Activity => The required output is every line from the one with "Nyamati (152, 1815)" through the final line of the data below, unchanged.

Data for this exercise =>
* * * * *

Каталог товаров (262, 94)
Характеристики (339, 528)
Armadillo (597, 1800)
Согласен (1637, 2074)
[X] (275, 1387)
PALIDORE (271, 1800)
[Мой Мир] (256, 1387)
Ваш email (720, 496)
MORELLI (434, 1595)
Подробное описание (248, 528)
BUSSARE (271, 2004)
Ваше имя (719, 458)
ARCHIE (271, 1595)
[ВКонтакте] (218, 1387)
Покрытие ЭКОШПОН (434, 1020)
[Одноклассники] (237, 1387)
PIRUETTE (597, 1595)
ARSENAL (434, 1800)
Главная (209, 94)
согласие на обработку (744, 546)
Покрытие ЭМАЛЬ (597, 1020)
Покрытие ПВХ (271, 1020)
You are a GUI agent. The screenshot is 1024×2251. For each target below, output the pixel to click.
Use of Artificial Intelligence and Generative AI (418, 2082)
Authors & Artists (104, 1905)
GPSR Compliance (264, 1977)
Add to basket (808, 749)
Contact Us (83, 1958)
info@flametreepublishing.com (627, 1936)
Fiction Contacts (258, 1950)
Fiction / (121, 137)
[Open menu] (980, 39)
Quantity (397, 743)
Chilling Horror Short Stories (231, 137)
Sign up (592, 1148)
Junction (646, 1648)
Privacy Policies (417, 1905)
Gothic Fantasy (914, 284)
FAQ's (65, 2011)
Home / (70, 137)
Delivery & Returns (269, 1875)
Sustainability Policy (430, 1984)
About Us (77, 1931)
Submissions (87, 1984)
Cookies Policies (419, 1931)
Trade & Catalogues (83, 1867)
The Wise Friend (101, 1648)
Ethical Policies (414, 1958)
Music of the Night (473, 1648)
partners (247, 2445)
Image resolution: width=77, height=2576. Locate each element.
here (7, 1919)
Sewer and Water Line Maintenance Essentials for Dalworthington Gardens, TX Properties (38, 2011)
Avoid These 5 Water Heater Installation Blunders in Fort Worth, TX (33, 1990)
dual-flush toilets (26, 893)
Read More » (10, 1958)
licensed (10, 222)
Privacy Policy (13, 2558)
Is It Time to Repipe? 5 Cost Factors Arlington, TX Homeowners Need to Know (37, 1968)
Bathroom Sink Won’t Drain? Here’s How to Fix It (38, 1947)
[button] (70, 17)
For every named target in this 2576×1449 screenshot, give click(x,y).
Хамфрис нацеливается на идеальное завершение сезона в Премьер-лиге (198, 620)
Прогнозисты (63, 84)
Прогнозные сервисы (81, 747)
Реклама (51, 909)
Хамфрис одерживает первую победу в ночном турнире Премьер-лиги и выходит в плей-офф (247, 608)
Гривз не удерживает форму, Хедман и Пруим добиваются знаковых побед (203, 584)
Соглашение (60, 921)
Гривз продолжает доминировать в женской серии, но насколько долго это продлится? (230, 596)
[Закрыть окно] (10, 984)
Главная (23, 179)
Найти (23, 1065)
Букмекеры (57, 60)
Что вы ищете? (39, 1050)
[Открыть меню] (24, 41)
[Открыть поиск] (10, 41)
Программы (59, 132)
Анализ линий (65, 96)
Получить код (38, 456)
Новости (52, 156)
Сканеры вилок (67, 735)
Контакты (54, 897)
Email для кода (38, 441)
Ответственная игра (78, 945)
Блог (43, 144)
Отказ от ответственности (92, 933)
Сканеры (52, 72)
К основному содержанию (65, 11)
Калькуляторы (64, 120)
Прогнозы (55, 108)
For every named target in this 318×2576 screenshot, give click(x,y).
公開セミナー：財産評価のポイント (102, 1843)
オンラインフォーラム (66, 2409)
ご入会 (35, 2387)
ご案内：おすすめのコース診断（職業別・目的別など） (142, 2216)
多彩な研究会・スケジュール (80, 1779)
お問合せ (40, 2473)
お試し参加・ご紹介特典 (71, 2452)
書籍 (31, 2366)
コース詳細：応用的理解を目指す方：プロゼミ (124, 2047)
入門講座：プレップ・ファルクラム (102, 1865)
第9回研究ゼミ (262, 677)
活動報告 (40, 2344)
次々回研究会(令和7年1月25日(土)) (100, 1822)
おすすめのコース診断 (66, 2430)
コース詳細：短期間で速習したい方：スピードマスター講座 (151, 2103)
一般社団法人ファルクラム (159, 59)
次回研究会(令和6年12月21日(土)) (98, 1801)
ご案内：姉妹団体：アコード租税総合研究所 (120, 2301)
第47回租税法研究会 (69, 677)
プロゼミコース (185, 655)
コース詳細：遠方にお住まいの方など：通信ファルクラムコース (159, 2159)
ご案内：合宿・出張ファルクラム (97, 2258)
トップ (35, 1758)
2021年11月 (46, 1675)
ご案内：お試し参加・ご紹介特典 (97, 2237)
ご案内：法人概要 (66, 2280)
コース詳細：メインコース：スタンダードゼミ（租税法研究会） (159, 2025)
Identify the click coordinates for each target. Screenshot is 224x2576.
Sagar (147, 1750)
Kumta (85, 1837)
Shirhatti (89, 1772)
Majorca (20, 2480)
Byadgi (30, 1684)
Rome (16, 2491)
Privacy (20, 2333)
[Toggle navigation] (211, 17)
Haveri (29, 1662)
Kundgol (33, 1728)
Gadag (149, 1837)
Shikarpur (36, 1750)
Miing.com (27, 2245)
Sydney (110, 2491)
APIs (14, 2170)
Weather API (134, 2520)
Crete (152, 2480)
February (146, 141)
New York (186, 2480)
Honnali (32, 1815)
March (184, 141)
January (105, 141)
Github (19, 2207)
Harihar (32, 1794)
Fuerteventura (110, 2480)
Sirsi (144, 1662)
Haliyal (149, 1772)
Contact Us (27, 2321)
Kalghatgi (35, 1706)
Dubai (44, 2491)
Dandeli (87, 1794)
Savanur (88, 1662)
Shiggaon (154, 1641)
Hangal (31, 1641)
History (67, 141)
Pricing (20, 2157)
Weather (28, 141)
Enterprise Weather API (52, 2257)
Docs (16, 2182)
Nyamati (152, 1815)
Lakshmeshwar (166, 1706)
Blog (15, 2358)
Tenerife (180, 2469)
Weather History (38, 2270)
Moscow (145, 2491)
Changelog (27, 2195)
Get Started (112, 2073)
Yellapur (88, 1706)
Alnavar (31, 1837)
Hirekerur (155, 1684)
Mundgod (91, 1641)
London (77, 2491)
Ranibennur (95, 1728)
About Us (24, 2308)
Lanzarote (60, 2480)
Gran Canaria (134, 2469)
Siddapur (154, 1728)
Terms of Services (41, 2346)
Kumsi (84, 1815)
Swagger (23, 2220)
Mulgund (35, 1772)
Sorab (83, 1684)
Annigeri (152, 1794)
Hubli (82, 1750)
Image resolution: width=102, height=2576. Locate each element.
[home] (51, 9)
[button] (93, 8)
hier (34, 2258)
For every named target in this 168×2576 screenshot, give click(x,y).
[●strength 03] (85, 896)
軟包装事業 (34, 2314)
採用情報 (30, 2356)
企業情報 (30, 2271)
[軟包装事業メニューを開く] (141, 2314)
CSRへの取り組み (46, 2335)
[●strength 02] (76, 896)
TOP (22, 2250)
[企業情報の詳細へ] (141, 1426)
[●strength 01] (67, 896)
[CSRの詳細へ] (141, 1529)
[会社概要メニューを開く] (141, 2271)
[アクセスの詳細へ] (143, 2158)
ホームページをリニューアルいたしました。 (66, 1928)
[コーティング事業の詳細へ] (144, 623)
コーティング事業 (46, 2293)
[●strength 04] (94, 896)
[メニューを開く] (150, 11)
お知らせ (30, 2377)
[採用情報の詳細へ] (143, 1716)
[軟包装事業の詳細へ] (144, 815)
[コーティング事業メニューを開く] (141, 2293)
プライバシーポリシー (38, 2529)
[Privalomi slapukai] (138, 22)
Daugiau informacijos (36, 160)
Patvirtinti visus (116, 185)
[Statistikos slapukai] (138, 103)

* * * * *

Solution =>
Nyamati (152, 1815)
Lakshmeshwar (166, 1706)
Blog (15, 2358)
Tenerife (180, 2469)
Weather History (38, 2270)
Moscow (145, 2491)
Changelog (27, 2195)
Get Started (112, 2073)
Yellapur (88, 1706)
Alnavar (31, 1837)
Hirekerur (155, 1684)
Mundgod (91, 1641)
London (77, 2491)
Ranibennur (95, 1728)
About Us (24, 2308)
Lanzarote (60, 2480)
Gran Canaria (134, 2469)
Siddapur (154, 1728)
Terms of Services (41, 2346)
Kumsi (84, 1815)
Swagger (23, 2220)
Mulgund (35, 1772)
Sorab (83, 1684)
Annigeri (152, 1794)
Hubli (82, 1750)
Image resolution: width=102, height=2576. Locate each element.
[home] (51, 9)
[button] (93, 8)
hier (34, 2258)
For every named target in this 168×2576 screenshot, give click(x,y).
[●strength 03] (85, 896)
軟包装事業 (34, 2314)
採用情報 (30, 2356)
企業情報 (30, 2271)
[軟包装事業メニューを開く] (141, 2314)
CSRへの取り組み (46, 2335)
[●strength 02] (76, 896)
TOP (22, 2250)
[企業情報の詳細へ] (141, 1426)
[●strength 01] (67, 896)
[CSRの詳細へ] (141, 1529)
[会社概要メニューを開く] (141, 2271)
[アクセスの詳細へ] (143, 2158)
ホームページをリニューアルいたしました。 (66, 1928)
[コーティング事業の詳細へ] (144, 623)
コーティング事業 (46, 2293)
[●strength 04] (94, 896)
[メニューを開く] (150, 11)
お知らせ (30, 2377)
[採用情報の詳細へ] (143, 1716)
[軟包装事業の詳細へ] (144, 815)
[コーティング事業メニューを開く] (141, 2293)
プライバシーポリシー (38, 2529)
[Privalomi slapukai] (138, 22)
Daugiau informacijos (36, 160)
Patvirtinti visus (116, 185)
[Statistikos slapukai] (138, 103)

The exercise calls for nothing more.